Why do you have a new brand identity?

Since we formed in 1932, the Association of Anaesthetists has existed without a formal brand or guidelines on colour, design, and tone of voice. There also hasn’t been a central message that sums up who we are, what we do and who we represent. 

When we began working on our new website and database projects, and with the publication of our Long-Term Strategy, it became clear we needed to develop a new brand to help us achieve our strategic aims.

Who was involved in the rebrand?

The rebrand involved both staff members and Board members (the ‘brand working party’). We also hired an award-winning brand design agency, Johnson Banks, who’ve created new brand identities for Virgin Atlantic, More Than and the Science Museum. They also have significant experience in the charity sector, developing brands for the Bill & Melinda Gates Foundation, Shelter, Unicef, and the Disasters Emergency Committee.

What did the rebrand involve?

Rebranding our long-established, respected organisation was a big undertaking. The brand working party and Johnson Banks held workshops and interviews to gather person insights from individuals, industry and associations connected with us. We debated what we stand for, who we represent, and how we talk about ourselves in all communications.

Johnson Banks also undertook a full brand audit, looking at all our communications as well as reviewing our competitors and comparators.

What does the new brand include?

Our new brand covers a new visual identity:

  • Logos for the core brand and sub brands
  • Colour palette
  • How we describe ourselves (messages and values)
  • Typeface
  • Imagery (including real-life photography taken by the Association)

To ensure consistency we’ve developed a set of brand guidelines.

How did you decide on your new brand design?

Johnson Banks provided the brand working party with 11 different design options. Each design concept considered how the brand would extend to all that we do (e.g. digital, journals, guidelines, events and membership). At a series of meetings at Johnson Banks’ design studio, the working party selected four design options for further development and chose two final options to take to Board for final selection.

When will other aspects of the Association be rebranded?

You’ll first notice the rebrand in your monthly publications Anaesthesia journal and Anaesthesia News. We're taking our new brand to Annual Congress 2018 in Dublin. Later this year we’ll be launching our new website, which will be designed using our exciting new brand colour palette.

You can keep abreast of the roll out of our new brand and website on our current website. You can also read all about the rebrand of the Association of Anaesthetists in the September issue of Anaesthesia News

Will the rebrand affect my membership?

The rebrand is one of many digital and communications developments happening at the Association of Anaesthetists.

While you’ll start to see the new look in all we do, it won’t affect the benefits and services you receive as a member of the Association.

Is the rebrand funded by membership subscription fees?

We are funding these infrastructure investments from the reserves set aside by the Board for development. As our accounts show, we have ~ £1M in a designated fund established for funding capital expense projects, including IT and property. Over the last four years we have been using that fund for IT improvements including the new website and database. The branding is a relatively small but important element within that expenditure, which is important to deliver improved digital services to our members.

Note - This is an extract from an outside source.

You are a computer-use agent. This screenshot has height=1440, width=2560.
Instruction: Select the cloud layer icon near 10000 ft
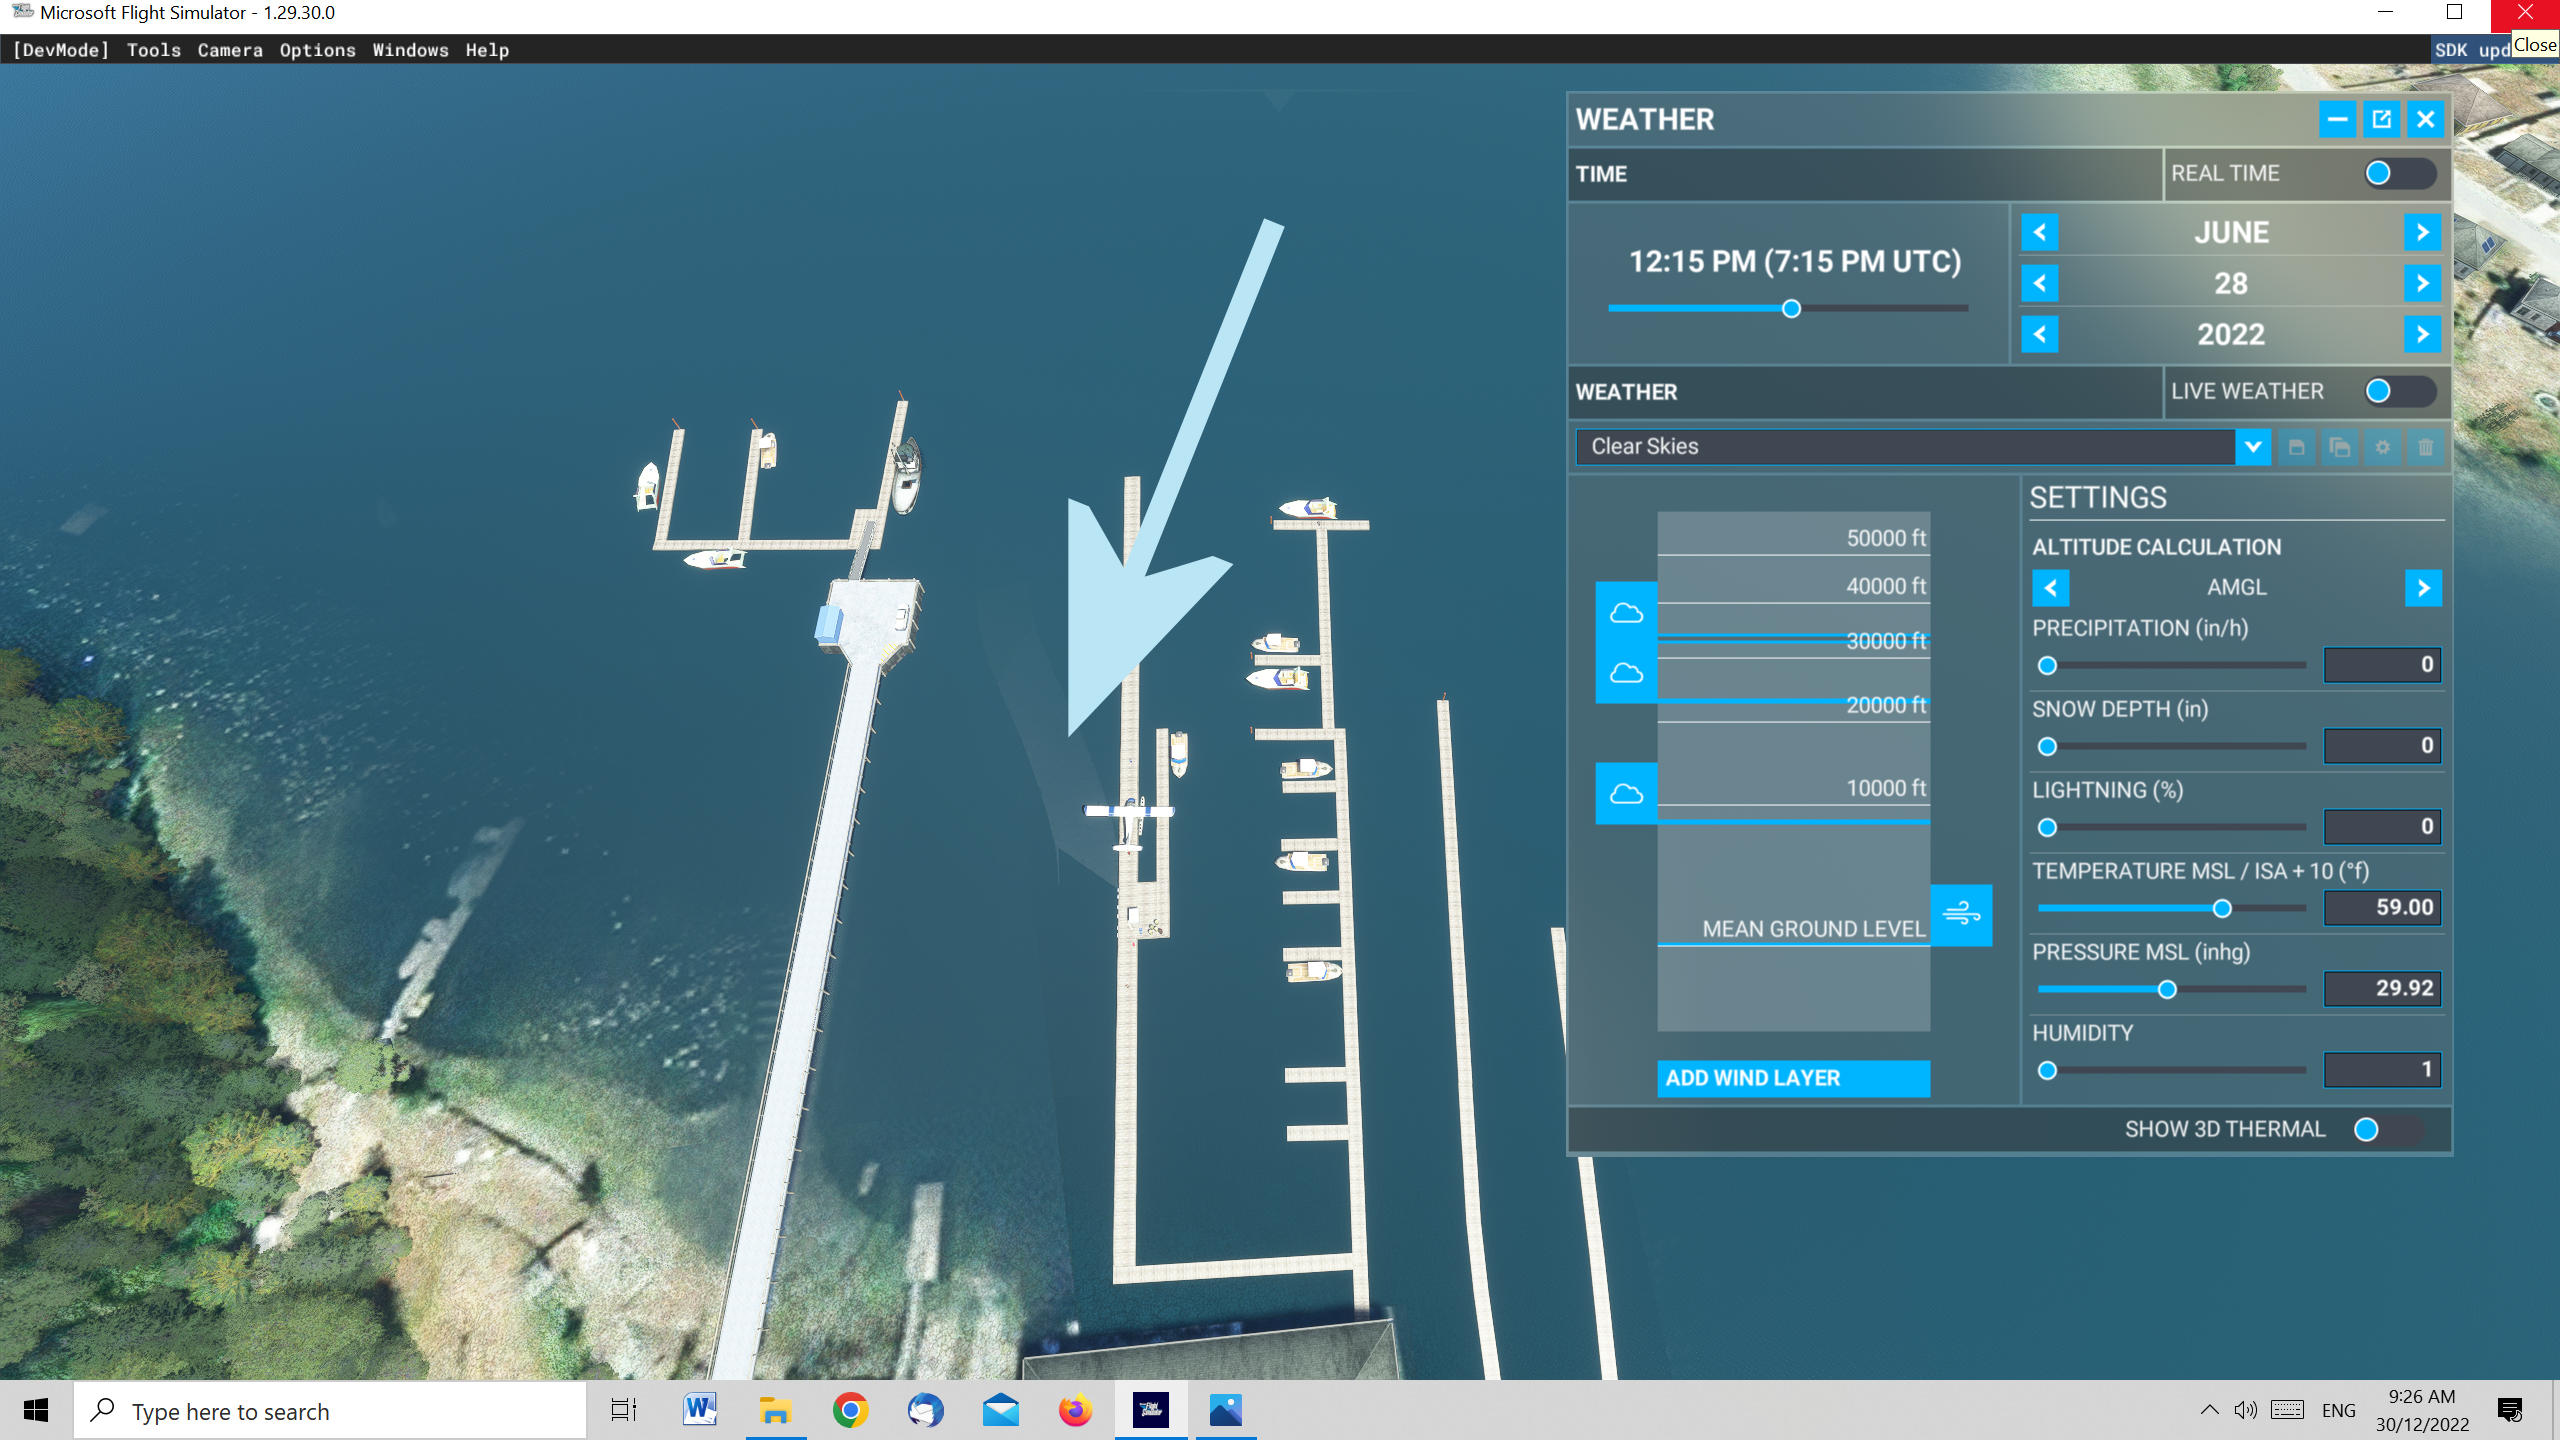tap(1626, 794)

Why have you changed your name?

As part of our rebrand we took the decision to use a shortened form of our name in our branded communications: Association of Anaesthetists.

Association of Anaesthetists is the brand name used to refer to both the Association of Anaesthetists of Great Britain & Ireland and its related charity, AAGBI Foundation. Both entities work together to further patient safety, education and wellbeing in anaesthesia. The two entities are separate for legal and governance purposes; however, for practical day-to-day purposes there's no need to draw a distinction. It can also be confusing. Using our names in full is too cumbersome and 'AAGBI' hides who we are and what we do.

What about Ireland?

Ireland is a very important part of our remit and identity. We have proudly represented anaesthetists in 'Great Britain and Ireland' for many years. This has not changed, and our full legal names remain (as described above). Our commitment to 'Ireland' and to 'Great Britain' is unwavering; we have simply chosen to use the term 'Association of Anaesthetists' as the preferred short wording.